Authors: Andrej Čop, Blaž Bertalanič, and Carolina Fortuna
Organization: Jozef Stefan Institute (JSI)
Artificial Intelligence is no longer just in massive data centers. It is moving to the network edge, which includes devices closer to where we work and live. Either your local server, personal computer, or even edge devices such as mobile phones.
The tools for managing AI in these environments are often complex and difficult to use. The process of setting up the necessary frameworks can be a challenge, or if a simple solution exists, it is usually closed source and confined to a vendor or a cloud provider.
As part of the NANCY project, we present NAOMI, an open source MLOps system designed to democratize AI workflows for network systems. Its goal is to make managing the entire life cycle of an AI or ML model straightforward and accessible to a broader audience. We achieved that by connecting existing open source MLOps frameworks into a single modularised system deployed on Kubernetes on-premises or network infrastructure.
What is MLOps?
MLOps means Machine Learning Operations, and it aims to automate ML and AI procedures such as data preparation, model training, and model deployment. NAOMI is a complete production MLOps system that helps you manage an entire AI workflow, from start to finish.
While you are probably familiar with building ML models on some Jupyter Notebook or local Python files, eventually those models have to be deployed and used, and later retrained when they are not accurate enough. Or what we call model drift. An AI workflow has several stages, and NAOMI provides the right tools for each one. Here is a look at the system’s architecture and its stages:
- Data Preparation: First, you need to collect and prepare your data. NAOMI uses tools like MinIO as an object store to store the data and a library of choice to handle the pre-processing, while it also provides the Ray Data framework for efficient distributed data processing.
- Model Training: This is where the model learns from the data. NAOMI uses the Ray framework, which lets you train models using popular libraries like TensorFlow or PyTorch distributively on multiple computers.
- Model Store: Once you have a trained model, you need a place to store and version it, similarly to how git manages code versioning, but for ML models. NAOMI uses MLflow for this, so you can keep track of your best models.
- Model Deployment: The model is then made available for inference. Ray Serve handles this by creating a simple API access point for your model on your cluster IP.
- Orchestration: To automate the entire process and define the workflow, NAOMI uses Flyte as its workflow orchestrator. Flyte containerises the separate tasks and enables automation.
- Monitoring: To make sure that everything is working as expected, NAOMI uses Prometheus and Grafana to report metrics about the system and its components.
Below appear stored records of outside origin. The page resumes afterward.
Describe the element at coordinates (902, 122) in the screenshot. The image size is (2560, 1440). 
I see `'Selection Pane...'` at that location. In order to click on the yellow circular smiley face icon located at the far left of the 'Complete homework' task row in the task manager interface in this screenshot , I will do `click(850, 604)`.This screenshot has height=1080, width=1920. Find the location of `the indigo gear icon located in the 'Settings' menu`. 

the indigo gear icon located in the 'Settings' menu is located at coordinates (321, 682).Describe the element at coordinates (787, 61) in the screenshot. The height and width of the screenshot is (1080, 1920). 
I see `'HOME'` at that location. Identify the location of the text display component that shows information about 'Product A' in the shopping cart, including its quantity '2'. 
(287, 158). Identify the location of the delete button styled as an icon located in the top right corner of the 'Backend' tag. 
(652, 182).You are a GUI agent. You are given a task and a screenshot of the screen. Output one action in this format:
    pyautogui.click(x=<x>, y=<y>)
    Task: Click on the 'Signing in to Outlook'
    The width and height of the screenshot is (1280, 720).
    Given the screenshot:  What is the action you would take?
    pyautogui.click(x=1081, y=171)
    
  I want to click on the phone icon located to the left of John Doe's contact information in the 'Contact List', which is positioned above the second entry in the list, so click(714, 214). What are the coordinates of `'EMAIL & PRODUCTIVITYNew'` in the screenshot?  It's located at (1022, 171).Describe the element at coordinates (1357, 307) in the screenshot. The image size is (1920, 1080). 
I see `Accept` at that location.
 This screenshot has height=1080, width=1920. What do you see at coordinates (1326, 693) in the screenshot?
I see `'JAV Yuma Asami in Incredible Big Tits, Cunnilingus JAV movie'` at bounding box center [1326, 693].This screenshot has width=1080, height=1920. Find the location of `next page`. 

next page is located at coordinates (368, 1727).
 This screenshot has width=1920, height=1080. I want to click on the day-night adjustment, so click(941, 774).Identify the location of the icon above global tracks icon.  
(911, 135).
This results in a direct acyclic graph which defines an AI workflow of all the tasks and how they interconnect:
For example, in this figure, we can see the dependencies between tasks such as data fetching and training.
What are the benefits?
NAOMI was built on several key principles to ensure it is accessible and useful.
It’s Easy to Get Started: One of the main principles we were following while developing NAOMI is ease of use. A so-called democratized solution. NAOMI can be deployed on your own infrastructure in just a few steps.
Adjust to Your Own Needs: NAOMI is completely modular. If you only need one part of the system, like the model store, you can disable the rest to save resources. This allows you to interchange components with minimal engineering effort to suit your specific use case. You can also use each part of the system individually.
Runs on Various Hardware: Edge devices vary in their architecture. NAOMI was designed to support this heterogeneity. It can be deployed on a distributed cluster of standard x86 computers and ARM devices, like the Raspberry Pi. This allows you to utilize the existing infrastructure and enables features like model deployment on the network edge, closer to users, and therefore reduces latency.
NAOMI is Self-Evolving: A model’s performance can degrade over time as conditions change. NAOMI is meant as a self-evolving system, meaning it supports workflows that automatically manage and retrain models. It supports collecting metrics about the model and using automated triggers to retrain and redeploy models, ensuring they remain effective without manual intervention.
Try It Yourself
NAOMI is open source and available for anyone to use. You can get started by visiting the NAOMI GitHub repository. The repository includes documentation, setup scripts, and four different example workflows to help you learn the system.
- Get the code: You can find the entire project at https://github.com/sensorlab/NAOMI.
- Run an example: The repository provides instructions to deploy the system and see it in action on our examples. The dashboards of NAOMI will look like the figure below.
- Read the research paper: For a deep dive into the architecture and evaluation of related work, you can read the full scientific paper. https://www.sciencedirect.com/science/article/pii/S1084804525000773
Conclusion
In this blog, we showed that NAOMI provides a modular and architecture-independent solution for managing AI workflows at the network edge. By focusing on ease of use, it lowers the barrier for anyone to deploy and use such a system for their own AI use case.